# [Exercise goal]
Echo all of the following lines exactly as they appear.

# [Data section]
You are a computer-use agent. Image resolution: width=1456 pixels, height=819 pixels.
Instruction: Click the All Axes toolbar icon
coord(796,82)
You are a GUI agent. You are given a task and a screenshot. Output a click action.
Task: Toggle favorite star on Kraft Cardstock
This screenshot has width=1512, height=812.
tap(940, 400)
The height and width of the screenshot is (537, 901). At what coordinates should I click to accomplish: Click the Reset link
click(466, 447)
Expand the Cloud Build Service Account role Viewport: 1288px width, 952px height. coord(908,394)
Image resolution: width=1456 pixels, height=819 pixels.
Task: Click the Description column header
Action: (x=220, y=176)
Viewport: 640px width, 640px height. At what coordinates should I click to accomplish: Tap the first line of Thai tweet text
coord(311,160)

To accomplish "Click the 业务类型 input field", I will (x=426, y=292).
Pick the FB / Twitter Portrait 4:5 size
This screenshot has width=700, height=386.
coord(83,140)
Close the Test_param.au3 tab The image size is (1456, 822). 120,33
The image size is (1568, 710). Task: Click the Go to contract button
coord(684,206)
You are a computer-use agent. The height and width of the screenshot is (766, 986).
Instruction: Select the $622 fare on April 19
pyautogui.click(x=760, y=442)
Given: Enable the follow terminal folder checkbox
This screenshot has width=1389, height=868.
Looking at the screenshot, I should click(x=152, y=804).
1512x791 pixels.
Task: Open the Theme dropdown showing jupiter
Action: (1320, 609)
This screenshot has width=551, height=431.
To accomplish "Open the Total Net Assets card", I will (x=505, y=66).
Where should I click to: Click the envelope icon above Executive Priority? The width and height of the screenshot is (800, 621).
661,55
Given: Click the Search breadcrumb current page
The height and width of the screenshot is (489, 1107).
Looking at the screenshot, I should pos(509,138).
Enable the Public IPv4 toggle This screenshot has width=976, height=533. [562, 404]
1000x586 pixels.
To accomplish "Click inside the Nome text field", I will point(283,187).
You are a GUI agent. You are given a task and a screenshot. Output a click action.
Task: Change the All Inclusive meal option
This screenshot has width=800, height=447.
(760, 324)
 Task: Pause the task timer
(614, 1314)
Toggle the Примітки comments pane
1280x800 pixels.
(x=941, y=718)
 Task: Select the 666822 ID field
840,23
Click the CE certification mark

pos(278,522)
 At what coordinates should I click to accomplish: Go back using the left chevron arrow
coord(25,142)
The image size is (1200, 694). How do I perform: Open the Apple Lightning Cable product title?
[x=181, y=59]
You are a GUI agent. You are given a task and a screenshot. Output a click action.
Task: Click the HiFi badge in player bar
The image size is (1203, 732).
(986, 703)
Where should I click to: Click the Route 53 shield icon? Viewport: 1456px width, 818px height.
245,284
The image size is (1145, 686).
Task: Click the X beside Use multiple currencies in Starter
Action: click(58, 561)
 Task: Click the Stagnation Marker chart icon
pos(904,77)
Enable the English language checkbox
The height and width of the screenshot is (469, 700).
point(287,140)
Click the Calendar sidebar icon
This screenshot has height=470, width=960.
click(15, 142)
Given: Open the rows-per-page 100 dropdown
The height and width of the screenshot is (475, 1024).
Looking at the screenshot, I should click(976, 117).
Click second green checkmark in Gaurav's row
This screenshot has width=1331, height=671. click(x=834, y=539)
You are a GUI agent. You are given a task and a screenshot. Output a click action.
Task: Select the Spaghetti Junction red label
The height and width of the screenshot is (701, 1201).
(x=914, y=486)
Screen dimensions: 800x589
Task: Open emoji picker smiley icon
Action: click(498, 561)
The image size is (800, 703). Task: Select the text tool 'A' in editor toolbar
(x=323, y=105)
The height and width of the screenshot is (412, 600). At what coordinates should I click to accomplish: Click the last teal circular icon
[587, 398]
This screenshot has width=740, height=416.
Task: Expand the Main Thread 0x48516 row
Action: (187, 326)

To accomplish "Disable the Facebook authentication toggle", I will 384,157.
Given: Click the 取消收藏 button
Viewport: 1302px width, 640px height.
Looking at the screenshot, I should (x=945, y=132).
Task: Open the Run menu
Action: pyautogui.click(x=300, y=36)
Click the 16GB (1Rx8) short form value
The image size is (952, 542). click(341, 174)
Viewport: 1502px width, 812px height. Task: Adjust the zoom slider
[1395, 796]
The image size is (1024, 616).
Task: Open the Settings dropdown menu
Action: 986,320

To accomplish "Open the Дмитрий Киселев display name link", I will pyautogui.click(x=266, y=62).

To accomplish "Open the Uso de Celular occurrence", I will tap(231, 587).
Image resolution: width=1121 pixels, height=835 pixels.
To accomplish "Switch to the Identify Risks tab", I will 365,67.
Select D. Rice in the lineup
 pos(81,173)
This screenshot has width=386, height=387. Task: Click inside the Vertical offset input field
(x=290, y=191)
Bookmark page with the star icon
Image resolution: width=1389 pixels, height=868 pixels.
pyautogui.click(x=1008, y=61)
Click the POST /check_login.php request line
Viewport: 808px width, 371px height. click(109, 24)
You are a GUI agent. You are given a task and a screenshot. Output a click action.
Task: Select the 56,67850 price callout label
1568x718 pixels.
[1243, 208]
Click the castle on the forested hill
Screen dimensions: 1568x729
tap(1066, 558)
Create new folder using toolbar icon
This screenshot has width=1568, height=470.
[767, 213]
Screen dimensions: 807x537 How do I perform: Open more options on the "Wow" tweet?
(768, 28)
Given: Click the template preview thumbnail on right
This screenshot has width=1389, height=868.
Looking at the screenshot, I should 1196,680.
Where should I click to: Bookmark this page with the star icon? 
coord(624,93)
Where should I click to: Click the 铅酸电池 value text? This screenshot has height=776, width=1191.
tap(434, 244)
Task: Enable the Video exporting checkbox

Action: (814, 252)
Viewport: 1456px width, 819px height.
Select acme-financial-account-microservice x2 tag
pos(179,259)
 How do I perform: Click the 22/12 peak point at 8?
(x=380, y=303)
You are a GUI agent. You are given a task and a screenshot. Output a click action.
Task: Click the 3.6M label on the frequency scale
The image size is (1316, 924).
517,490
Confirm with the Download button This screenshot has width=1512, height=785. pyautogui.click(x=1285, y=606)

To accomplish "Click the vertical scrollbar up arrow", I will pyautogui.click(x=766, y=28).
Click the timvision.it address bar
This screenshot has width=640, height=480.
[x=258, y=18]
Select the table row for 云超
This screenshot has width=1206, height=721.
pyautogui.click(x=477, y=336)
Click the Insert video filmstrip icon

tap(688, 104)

# [Output]
You are a computer-use agent. Image resolution: width=1456 pixels, height=819 pixels.
Instruction: Click the All Axes toolbar icon
coord(796,82)
You are a GUI agent. You are given a task and a screenshot. Output a click action.
Task: Toggle favorite star on Kraft Cardstock
This screenshot has width=1512, height=812.
tap(940, 400)
The height and width of the screenshot is (537, 901). At what coordinates should I click to accomplish: Click the Reset link
click(466, 447)
Expand the Cloud Build Service Account role Viewport: 1288px width, 952px height. coord(908,394)
Image resolution: width=1456 pixels, height=819 pixels.
Task: Click the Description column header
Action: (x=220, y=176)
Viewport: 640px width, 640px height. At what coordinates should I click to accomplish: Tap the first line of Thai tweet text
coord(311,160)

To accomplish "Click the 业务类型 input field", I will (x=426, y=292).
Pick the FB / Twitter Portrait 4:5 size
This screenshot has width=700, height=386.
coord(83,140)
Close the Test_param.au3 tab The image size is (1456, 822). 120,33
The image size is (1568, 710). Task: Click the Go to contract button
coord(684,206)
You are a computer-use agent. The height and width of the screenshot is (766, 986).
Instruction: Select the $622 fare on April 19
pyautogui.click(x=760, y=442)
Given: Enable the follow terminal folder checkbox
This screenshot has width=1389, height=868.
Looking at the screenshot, I should click(x=152, y=804).
1512x791 pixels.
Task: Open the Theme dropdown showing jupiter
Action: (1320, 609)
This screenshot has width=551, height=431.
To accomplish "Open the Total Net Assets card", I will (x=505, y=66).
Where should I click to: Click the envelope icon above Executive Priority? The width and height of the screenshot is (800, 621).
661,55
Given: Click the Search breadcrumb current page
The height and width of the screenshot is (489, 1107).
Looking at the screenshot, I should pos(509,138).
Enable the Public IPv4 toggle This screenshot has width=976, height=533. [562, 404]
1000x586 pixels.
To accomplish "Click inside the Nome text field", I will point(283,187).
You are a GUI agent. You are given a task and a screenshot. Output a click action.
Task: Change the All Inclusive meal option
This screenshot has width=800, height=447.
(760, 324)
 Task: Pause the task timer
(614, 1314)
Toggle the Примітки comments pane
1280x800 pixels.
(x=941, y=718)
 Task: Select the 666822 ID field
840,23
Click the CE certification mark

pos(278,522)
 At what coordinates should I click to accomplish: Go back using the left chevron arrow
coord(25,142)
The image size is (1200, 694). How do I perform: Open the Apple Lightning Cable product title?
[x=181, y=59]
You are a GUI agent. You are given a task and a screenshot. Output a click action.
Task: Click the HiFi badge in player bar
The image size is (1203, 732).
(986, 703)
Where should I click to: Click the Route 53 shield icon? Viewport: 1456px width, 818px height.
245,284
The image size is (1145, 686).
Task: Click the X beside Use multiple currencies in Starter
Action: click(58, 561)
 Task: Click the Stagnation Marker chart icon
pos(904,77)
Enable the English language checkbox
The height and width of the screenshot is (469, 700).
point(287,140)
Click the Calendar sidebar icon
This screenshot has height=470, width=960.
click(15, 142)
Given: Open the rows-per-page 100 dropdown
The height and width of the screenshot is (475, 1024).
Looking at the screenshot, I should click(976, 117).
Click second green checkmark in Gaurav's row
This screenshot has width=1331, height=671. click(x=834, y=539)
You are a GUI agent. You are given a task and a screenshot. Output a click action.
Task: Select the Spaghetti Junction red label
The height and width of the screenshot is (701, 1201).
(x=914, y=486)
Screen dimensions: 800x589
Task: Open emoji picker smiley icon
Action: click(498, 561)
The image size is (800, 703). Task: Select the text tool 'A' in editor toolbar
(x=323, y=105)
The height and width of the screenshot is (412, 600). At what coordinates should I click to accomplish: Click the last teal circular icon
[587, 398]
This screenshot has width=740, height=416.
Task: Expand the Main Thread 0x48516 row
Action: (187, 326)

To accomplish "Disable the Facebook authentication toggle", I will 384,157.
Given: Click the 取消收藏 button
Viewport: 1302px width, 640px height.
Looking at the screenshot, I should (x=945, y=132).
Task: Open the Run menu
Action: pyautogui.click(x=300, y=36)
Click the 16GB (1Rx8) short form value
The image size is (952, 542). click(341, 174)
Viewport: 1502px width, 812px height. Task: Adjust the zoom slider
[1395, 796]
The image size is (1024, 616).
Task: Open the Settings dropdown menu
Action: 986,320

To accomplish "Open the Дмитрий Киселев display name link", I will pyautogui.click(x=266, y=62).

To accomplish "Open the Uso de Celular occurrence", I will tap(231, 587).
Image resolution: width=1121 pixels, height=835 pixels.
To accomplish "Switch to the Identify Risks tab", I will 365,67.
Select D. Rice in the lineup
 pos(81,173)
This screenshot has width=386, height=387. Task: Click inside the Vertical offset input field
(x=290, y=191)
Bookmark page with the star icon
Image resolution: width=1389 pixels, height=868 pixels.
pyautogui.click(x=1008, y=61)
Click the POST /check_login.php request line
Viewport: 808px width, 371px height. click(109, 24)
You are a GUI agent. You are given a task and a screenshot. Output a click action.
Task: Select the 56,67850 price callout label
1568x718 pixels.
[1243, 208]
Click the castle on the forested hill
Screen dimensions: 1568x729
tap(1066, 558)
Create new folder using toolbar icon
This screenshot has width=1568, height=470.
[767, 213]
Screen dimensions: 807x537 How do I perform: Open more options on the "Wow" tweet?
(768, 28)
Given: Click the template preview thumbnail on right
This screenshot has width=1389, height=868.
Looking at the screenshot, I should 1196,680.
Where should I click to: Bookmark this page with the star icon? 
coord(624,93)
Where should I click to: Click the 铅酸电池 value text? This screenshot has height=776, width=1191.
tap(434, 244)
Task: Enable the Video exporting checkbox

Action: (814, 252)
Viewport: 1456px width, 819px height.
Select acme-financial-account-microservice x2 tag
pos(179,259)
 How do I perform: Click the 22/12 peak point at 8?
(x=380, y=303)
You are a GUI agent. You are given a task and a screenshot. Output a click action.
Task: Click the 3.6M label on the frequency scale
The image size is (1316, 924).
517,490
Confirm with the Download button This screenshot has width=1512, height=785. pyautogui.click(x=1285, y=606)

To accomplish "Click the vertical scrollbar up arrow", I will pyautogui.click(x=766, y=28).
Click the timvision.it address bar
This screenshot has width=640, height=480.
[x=258, y=18]
Select the table row for 云超
This screenshot has width=1206, height=721.
pyautogui.click(x=477, y=336)
Click the Insert video filmstrip icon

tap(688, 104)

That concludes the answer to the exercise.